== DATA FOR THE TASK

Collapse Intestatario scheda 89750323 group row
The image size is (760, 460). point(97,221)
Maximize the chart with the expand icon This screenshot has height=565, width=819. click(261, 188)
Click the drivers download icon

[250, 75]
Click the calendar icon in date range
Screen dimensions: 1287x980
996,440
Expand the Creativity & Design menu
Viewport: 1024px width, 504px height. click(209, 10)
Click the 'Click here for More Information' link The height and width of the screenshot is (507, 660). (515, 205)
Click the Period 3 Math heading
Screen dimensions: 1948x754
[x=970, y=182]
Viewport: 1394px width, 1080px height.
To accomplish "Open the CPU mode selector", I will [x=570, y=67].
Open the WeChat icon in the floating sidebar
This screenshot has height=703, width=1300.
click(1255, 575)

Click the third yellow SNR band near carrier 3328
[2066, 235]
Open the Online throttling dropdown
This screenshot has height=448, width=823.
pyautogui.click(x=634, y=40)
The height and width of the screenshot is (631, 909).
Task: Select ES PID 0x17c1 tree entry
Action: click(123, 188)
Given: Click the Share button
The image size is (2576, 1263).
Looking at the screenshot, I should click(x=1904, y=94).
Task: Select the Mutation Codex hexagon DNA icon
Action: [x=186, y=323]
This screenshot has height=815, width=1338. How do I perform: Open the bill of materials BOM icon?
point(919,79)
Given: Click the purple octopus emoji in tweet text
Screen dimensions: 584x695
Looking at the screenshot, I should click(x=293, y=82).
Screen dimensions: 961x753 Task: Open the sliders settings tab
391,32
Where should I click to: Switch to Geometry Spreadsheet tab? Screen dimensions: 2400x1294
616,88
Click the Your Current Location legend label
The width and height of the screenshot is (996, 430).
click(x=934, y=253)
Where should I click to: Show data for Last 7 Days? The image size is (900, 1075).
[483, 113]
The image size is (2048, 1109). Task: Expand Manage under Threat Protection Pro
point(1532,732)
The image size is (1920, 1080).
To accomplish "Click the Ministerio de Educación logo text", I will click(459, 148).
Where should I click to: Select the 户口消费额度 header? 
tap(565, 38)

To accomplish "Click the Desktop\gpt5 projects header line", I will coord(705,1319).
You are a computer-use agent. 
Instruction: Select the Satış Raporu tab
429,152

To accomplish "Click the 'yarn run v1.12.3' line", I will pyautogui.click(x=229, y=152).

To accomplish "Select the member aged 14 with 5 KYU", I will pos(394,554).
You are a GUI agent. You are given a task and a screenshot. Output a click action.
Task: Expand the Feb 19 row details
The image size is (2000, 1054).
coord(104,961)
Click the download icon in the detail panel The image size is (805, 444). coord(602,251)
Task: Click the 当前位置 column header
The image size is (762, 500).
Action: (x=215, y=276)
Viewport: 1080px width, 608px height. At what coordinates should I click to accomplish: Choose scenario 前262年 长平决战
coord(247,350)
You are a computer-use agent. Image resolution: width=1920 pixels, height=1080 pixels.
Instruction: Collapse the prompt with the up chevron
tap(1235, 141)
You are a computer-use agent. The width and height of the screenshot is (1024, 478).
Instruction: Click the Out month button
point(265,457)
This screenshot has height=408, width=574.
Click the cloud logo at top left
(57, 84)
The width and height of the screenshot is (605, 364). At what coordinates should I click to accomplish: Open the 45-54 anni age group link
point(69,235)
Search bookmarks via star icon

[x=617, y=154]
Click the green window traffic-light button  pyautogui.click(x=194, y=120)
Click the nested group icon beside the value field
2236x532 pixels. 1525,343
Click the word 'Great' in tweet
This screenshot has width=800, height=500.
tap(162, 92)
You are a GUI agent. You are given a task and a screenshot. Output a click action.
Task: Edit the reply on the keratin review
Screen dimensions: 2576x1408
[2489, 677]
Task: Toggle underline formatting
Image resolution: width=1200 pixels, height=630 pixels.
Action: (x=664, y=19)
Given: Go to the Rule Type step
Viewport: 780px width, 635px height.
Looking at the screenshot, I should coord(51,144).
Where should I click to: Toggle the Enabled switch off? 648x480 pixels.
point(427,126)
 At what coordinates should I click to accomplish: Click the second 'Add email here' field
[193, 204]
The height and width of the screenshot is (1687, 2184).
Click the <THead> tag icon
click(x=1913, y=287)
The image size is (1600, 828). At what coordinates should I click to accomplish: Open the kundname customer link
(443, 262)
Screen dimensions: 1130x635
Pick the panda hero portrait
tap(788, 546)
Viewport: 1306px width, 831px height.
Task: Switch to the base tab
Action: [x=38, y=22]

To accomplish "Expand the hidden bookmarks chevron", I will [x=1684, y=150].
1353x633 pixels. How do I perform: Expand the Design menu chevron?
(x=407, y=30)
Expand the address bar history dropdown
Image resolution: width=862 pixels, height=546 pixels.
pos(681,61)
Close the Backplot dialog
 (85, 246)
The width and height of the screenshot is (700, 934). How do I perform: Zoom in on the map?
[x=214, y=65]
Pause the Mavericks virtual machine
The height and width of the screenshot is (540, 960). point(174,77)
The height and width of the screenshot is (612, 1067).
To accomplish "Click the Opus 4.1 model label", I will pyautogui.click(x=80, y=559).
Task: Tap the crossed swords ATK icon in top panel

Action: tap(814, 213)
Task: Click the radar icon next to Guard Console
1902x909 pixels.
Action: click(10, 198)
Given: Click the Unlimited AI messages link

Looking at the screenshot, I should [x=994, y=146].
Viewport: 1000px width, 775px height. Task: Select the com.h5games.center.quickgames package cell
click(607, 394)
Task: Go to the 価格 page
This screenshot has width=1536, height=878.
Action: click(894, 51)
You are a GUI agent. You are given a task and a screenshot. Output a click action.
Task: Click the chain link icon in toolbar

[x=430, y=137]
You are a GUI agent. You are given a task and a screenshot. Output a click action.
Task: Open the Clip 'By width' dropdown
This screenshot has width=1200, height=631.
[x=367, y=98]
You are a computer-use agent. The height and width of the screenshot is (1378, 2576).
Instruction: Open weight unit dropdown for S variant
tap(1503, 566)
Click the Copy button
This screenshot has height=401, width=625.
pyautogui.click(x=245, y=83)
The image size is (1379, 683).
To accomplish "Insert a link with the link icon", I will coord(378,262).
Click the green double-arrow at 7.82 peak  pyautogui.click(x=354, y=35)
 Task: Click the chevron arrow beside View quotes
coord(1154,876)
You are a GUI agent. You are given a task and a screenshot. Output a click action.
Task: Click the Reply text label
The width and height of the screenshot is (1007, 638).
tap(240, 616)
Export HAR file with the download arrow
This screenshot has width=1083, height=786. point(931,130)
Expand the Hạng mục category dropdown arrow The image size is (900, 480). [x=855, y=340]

====

SHORT PROBLEM ::
Repeat these records word for word, all of them.

WRITTEN ANSWER ::
Collapse Intestatario scheda 89750323 group row
The image size is (760, 460). point(97,221)
Maximize the chart with the expand icon This screenshot has height=565, width=819. click(261, 188)
Click the drivers download icon

[250, 75]
Click the calendar icon in date range
Screen dimensions: 1287x980
996,440
Expand the Creativity & Design menu
Viewport: 1024px width, 504px height. click(209, 10)
Click the 'Click here for More Information' link The height and width of the screenshot is (507, 660). (515, 205)
Click the Period 3 Math heading
Screen dimensions: 1948x754
[x=970, y=182]
Viewport: 1394px width, 1080px height.
To accomplish "Open the CPU mode selector", I will [x=570, y=67].
Open the WeChat icon in the floating sidebar
This screenshot has height=703, width=1300.
click(1255, 575)

Click the third yellow SNR band near carrier 3328
[2066, 235]
Open the Online throttling dropdown
This screenshot has height=448, width=823.
pyautogui.click(x=634, y=40)
The height and width of the screenshot is (631, 909).
Task: Select ES PID 0x17c1 tree entry
Action: click(123, 188)
Given: Click the Share button
The image size is (2576, 1263).
Looking at the screenshot, I should click(x=1904, y=94).
Task: Select the Mutation Codex hexagon DNA icon
Action: [x=186, y=323]
This screenshot has height=815, width=1338. How do I perform: Open the bill of materials BOM icon?
point(919,79)
Given: Click the purple octopus emoji in tweet text
Screen dimensions: 584x695
Looking at the screenshot, I should click(x=293, y=82).
Screen dimensions: 961x753 Task: Open the sliders settings tab
391,32
Where should I click to: Switch to Geometry Spreadsheet tab? Screen dimensions: 2400x1294
616,88
Click the Your Current Location legend label
The width and height of the screenshot is (996, 430).
click(x=934, y=253)
Where should I click to: Show data for Last 7 Days? The image size is (900, 1075).
[483, 113]
The image size is (2048, 1109). Task: Expand Manage under Threat Protection Pro
point(1532,732)
The image size is (1920, 1080).
To accomplish "Click the Ministerio de Educación logo text", I will click(459, 148).
Where should I click to: Select the 户口消费额度 header? 
tap(565, 38)

To accomplish "Click the Desktop\gpt5 projects header line", I will coord(705,1319).
You are a computer-use agent. 
Instruction: Select the Satış Raporu tab
429,152

To accomplish "Click the 'yarn run v1.12.3' line", I will pyautogui.click(x=229, y=152).

To accomplish "Select the member aged 14 with 5 KYU", I will pos(394,554).
You are a GUI agent. You are given a task and a screenshot. Output a click action.
Task: Expand the Feb 19 row details
The image size is (2000, 1054).
coord(104,961)
Click the download icon in the detail panel The image size is (805, 444). coord(602,251)
Task: Click the 当前位置 column header
The image size is (762, 500).
Action: (x=215, y=276)
Viewport: 1080px width, 608px height. At what coordinates should I click to accomplish: Choose scenario 前262年 长平决战
coord(247,350)
You are a computer-use agent. Image resolution: width=1920 pixels, height=1080 pixels.
Instruction: Collapse the prompt with the up chevron
tap(1235, 141)
You are a computer-use agent. The width and height of the screenshot is (1024, 478).
Instruction: Click the Out month button
point(265,457)
This screenshot has height=408, width=574.
Click the cloud logo at top left
(57, 84)
The width and height of the screenshot is (605, 364). At what coordinates should I click to accomplish: Open the 45-54 anni age group link
point(69,235)
Search bookmarks via star icon

[x=617, y=154]
Click the green window traffic-light button  pyautogui.click(x=194, y=120)
Click the nested group icon beside the value field
2236x532 pixels. 1525,343
Click the word 'Great' in tweet
This screenshot has width=800, height=500.
tap(162, 92)
You are a GUI agent. You are given a task and a screenshot. Output a click action.
Task: Edit the reply on the keratin review
Screen dimensions: 2576x1408
[2489, 677]
Task: Toggle underline formatting
Image resolution: width=1200 pixels, height=630 pixels.
Action: (x=664, y=19)
Given: Go to the Rule Type step
Viewport: 780px width, 635px height.
Looking at the screenshot, I should coord(51,144).
Where should I click to: Toggle the Enabled switch off? 648x480 pixels.
point(427,126)
 At what coordinates should I click to accomplish: Click the second 'Add email here' field
[193, 204]
The height and width of the screenshot is (1687, 2184).
Click the <THead> tag icon
click(x=1913, y=287)
The image size is (1600, 828). At what coordinates should I click to accomplish: Open the kundname customer link
(443, 262)
Screen dimensions: 1130x635
Pick the panda hero portrait
tap(788, 546)
Viewport: 1306px width, 831px height.
Task: Switch to the base tab
Action: [x=38, y=22]

To accomplish "Expand the hidden bookmarks chevron", I will [x=1684, y=150].
1353x633 pixels. How do I perform: Expand the Design menu chevron?
(x=407, y=30)
Expand the address bar history dropdown
Image resolution: width=862 pixels, height=546 pixels.
pos(681,61)
Close the Backplot dialog
 (85, 246)
The width and height of the screenshot is (700, 934). How do I perform: Zoom in on the map?
[x=214, y=65]
Pause the Mavericks virtual machine
The height and width of the screenshot is (540, 960). point(174,77)
The height and width of the screenshot is (612, 1067).
To accomplish "Click the Opus 4.1 model label", I will pyautogui.click(x=80, y=559).
Task: Tap the crossed swords ATK icon in top panel

Action: tap(814, 213)
Task: Click the radar icon next to Guard Console
1902x909 pixels.
Action: click(10, 198)
Given: Click the Unlimited AI messages link

Looking at the screenshot, I should [x=994, y=146].
Viewport: 1000px width, 775px height. Task: Select the com.h5games.center.quickgames package cell
click(607, 394)
Task: Go to the 価格 page
This screenshot has width=1536, height=878.
Action: click(894, 51)
You are a GUI agent. You are given a task and a screenshot. Output a click action.
Task: Click the chain link icon in toolbar

[x=430, y=137]
You are a GUI agent. You are given a task and a screenshot. Output a click action.
Task: Open the Clip 'By width' dropdown
This screenshot has width=1200, height=631.
[x=367, y=98]
You are a computer-use agent. The height and width of the screenshot is (1378, 2576).
Instruction: Open weight unit dropdown for S variant
tap(1503, 566)
Click the Copy button
This screenshot has height=401, width=625.
pyautogui.click(x=245, y=83)
The image size is (1379, 683).
To accomplish "Insert a link with the link icon", I will coord(378,262).
Click the green double-arrow at 7.82 peak  pyautogui.click(x=354, y=35)
 Task: Click the chevron arrow beside View quotes
coord(1154,876)
You are a GUI agent. You are given a task and a screenshot. Output a click action.
Task: Click the Reply text label
The width and height of the screenshot is (1007, 638).
tap(240, 616)
Export HAR file with the download arrow
This screenshot has width=1083, height=786. point(931,130)
Expand the Hạng mục category dropdown arrow The image size is (900, 480). [x=855, y=340]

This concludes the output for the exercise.